1999 novel by Sonya Hartnett

Stripes of the Sidestep Wolf is a 1999 young adult novel by Sonya Hartnett. It is about a young man, Satchel, living in a declining Tasmanian town and his encounter with a wild animal that may be a Thylacine.

Thylacines – once native to mainland Australia and Papua New Guinea – make many appearances in Australian literature despite being extinct since 1936.

==Reception==
The Sunday Times, in its review, wrote: "Teenagers whose developing intellect is above the gossipy pap and illiterate dialogue that "young adult" writing sometimes embraces will find in Hartnett's latest novel exact and thoughtful writing that gives localised events general resonance...This book not only exercises the mind, but also stirs the heart." Booktrust wrote that "Hartnett’s precise, graceful writing explores the tantalising potential of suspended lives. A hugely-absorbing book that repays slow reading, in which even small events are momentous".

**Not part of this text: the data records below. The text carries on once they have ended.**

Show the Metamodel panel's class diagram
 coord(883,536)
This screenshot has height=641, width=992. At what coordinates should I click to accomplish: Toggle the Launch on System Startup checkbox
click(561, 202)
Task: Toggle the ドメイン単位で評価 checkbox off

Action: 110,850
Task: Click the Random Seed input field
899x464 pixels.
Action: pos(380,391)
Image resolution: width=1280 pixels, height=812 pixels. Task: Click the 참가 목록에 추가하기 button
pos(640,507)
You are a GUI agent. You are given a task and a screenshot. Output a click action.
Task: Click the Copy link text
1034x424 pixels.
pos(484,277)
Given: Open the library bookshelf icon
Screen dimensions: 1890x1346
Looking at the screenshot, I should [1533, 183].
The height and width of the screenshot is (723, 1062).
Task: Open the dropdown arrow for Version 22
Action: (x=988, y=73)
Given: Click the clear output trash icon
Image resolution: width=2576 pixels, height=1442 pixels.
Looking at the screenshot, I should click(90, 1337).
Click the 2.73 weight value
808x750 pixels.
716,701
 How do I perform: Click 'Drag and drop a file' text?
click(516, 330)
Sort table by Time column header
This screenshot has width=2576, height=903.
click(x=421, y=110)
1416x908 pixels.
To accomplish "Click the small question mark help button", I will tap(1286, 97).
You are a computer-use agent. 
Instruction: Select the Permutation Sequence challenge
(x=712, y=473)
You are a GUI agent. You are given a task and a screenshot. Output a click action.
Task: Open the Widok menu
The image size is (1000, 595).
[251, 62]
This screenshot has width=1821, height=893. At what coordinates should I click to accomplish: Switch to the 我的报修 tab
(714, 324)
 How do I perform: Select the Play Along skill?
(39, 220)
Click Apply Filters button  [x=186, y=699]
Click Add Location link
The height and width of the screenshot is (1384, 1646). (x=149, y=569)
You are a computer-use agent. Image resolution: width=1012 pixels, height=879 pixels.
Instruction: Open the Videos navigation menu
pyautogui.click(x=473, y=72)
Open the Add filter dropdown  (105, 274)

Stripes of the Sidestep Wolf has also been reviewed by Kirkus Reviews, Publishers Weekly, Booklist (starred review), Horn Book Guide Reviews, Voice of Youth Advocates, School Library Journal, and The Daily Telegraph.

It was shortlisted for the Children's Book Council of Australia Book of the Year for Older Readers. It was also named in the Young Adult Library Services Association's 2006 list of Best Books for Young Adults, and the Co-operative Children's Book Center's 2007 list of Books for Curious Kids and Teens.